*EXTRAIT DU DOCUMENT*
* * * * *
En 2017, l'article, No evidence of illegal turtle, dugong hunting in far north Queensland, unreleased report finds, publié par ABC News, indiquant que les aborigènes et les habitants de l'île du détroit de Torres ont le droit de chasser le dugong "pour leurs besoins personnels, domestiques ou communautaires non commerciaux", soulignait que, de l'avis des politiciens et des militants des droits des animaux, les animaux étaient chassés pour le profit.
En outre, l'article mentionne un rapport où il serait consigner que "globalement, [...] le niveau de braconnage et de vente illégale de viande était minime et aucune preuve substantielle suggérant qu'un commerce organisé de viande de tortue et de dugong existe dans le Queensland, y compris dans le détroit de Torres" et que "les dirigeants des communautés autochtones étaient généralement favorables à l'élaboration de mesures exécutoires pour arrêter les activités de braconnage dans leur pays maritime." Nous n'avons pas trouvé ce rapport en ligne.
Si vous le souhaitez vous pourriez approfondir ces questions liées à la législation en lisant le chapitre 2 de Environment Legislation Amendment Bill 2013 publié par le Parlement d'Australie et dans lequel sont abordées les mesures de protection des tortues et des dugongs en annexe 2.
* * * * *
*DONNÉES EXTRAITES*
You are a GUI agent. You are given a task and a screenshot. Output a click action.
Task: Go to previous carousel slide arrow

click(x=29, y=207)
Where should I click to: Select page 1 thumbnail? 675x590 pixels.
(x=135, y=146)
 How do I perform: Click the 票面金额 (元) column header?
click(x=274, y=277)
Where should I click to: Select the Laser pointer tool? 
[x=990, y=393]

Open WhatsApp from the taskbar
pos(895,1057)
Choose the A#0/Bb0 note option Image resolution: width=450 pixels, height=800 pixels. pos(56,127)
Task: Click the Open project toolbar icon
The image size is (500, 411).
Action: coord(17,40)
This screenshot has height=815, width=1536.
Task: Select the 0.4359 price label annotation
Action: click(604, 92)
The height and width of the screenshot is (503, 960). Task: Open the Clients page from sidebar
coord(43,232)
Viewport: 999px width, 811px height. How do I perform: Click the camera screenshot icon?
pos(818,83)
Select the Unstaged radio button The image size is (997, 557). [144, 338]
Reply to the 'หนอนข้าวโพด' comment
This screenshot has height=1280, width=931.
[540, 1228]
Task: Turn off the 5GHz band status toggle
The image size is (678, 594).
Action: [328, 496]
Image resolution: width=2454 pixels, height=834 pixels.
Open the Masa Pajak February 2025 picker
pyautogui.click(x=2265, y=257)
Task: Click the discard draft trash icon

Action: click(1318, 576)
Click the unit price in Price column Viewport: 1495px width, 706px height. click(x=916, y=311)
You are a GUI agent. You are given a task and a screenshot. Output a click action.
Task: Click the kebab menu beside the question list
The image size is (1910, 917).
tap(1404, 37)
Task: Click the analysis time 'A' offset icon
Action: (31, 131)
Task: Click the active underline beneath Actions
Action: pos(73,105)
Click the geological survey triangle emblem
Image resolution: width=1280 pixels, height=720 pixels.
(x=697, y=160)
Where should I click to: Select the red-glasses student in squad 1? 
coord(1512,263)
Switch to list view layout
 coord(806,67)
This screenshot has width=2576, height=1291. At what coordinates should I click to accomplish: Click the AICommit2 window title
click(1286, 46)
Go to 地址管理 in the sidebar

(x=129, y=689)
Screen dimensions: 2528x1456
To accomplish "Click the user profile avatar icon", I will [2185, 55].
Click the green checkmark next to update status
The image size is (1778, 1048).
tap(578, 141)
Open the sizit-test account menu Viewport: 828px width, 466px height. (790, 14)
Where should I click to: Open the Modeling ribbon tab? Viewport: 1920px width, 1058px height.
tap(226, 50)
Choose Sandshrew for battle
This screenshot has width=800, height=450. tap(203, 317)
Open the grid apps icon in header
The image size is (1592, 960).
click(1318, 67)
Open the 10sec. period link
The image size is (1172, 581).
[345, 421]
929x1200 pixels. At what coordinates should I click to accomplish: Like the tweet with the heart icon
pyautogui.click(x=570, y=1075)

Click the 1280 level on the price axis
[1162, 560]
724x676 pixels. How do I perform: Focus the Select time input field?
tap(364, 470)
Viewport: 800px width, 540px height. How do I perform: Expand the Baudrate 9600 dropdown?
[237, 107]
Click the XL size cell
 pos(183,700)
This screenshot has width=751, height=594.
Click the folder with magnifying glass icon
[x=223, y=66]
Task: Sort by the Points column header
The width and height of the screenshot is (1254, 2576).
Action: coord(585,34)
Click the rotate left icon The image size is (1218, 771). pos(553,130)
* * * * *
*OBJECTIF*
Donnez, s'il vous plaît, la suite du texte sur la chasse aux tortues et aux dugongs dans le Queensland, à partir de sa dernière phrase.

*PROBLÈME RÉSOLU*
Le site Save the dugong, indique aussi que la loi australienne autorise la chasse aux dugongs :
La loi australienne autorise toujours la chasse aux dugongs en voie de disparition et à d'autres espèces menacées qui ne vivent que dans ce pays. L'Australie est le seul pays développé qui autorise la chasse légale de cette espèce en voie de disparition . Cliquez ici pour une carte complète des sites de chasse au dugong dans le monde. En raison du coût de la nourriture et des conditions de pauvreté dans de nombreuses communautés des régions du nord de l'Australie - dont les eaux habitent les dugongs - de nombreuses communautés ont recours à la chasse aux dugongs comme source de nourriture, ou même à la vente de leur viande sur les marchés étrangers (interdit par la loi), afin survivre. Les politiques gouvernementales n'ont pas réussi à résoudre ce problème et à proposer une alternative significative, par exemple en réduisant la hausse du prix des aliments dans les zones reculées ou en offrant des alternatives de revenus, telles que le développement d'un tourisme durable.
Mais il se poursuit en décrivant différentes techniques de chasse assez ignobles et propose une vidéo. Ces descriptions relevant de la torture animale tendent à montrer qu'il existerait encore une chasse aux dugongs non respectueuse de l'espèce, voire illégale.
Bonne journée.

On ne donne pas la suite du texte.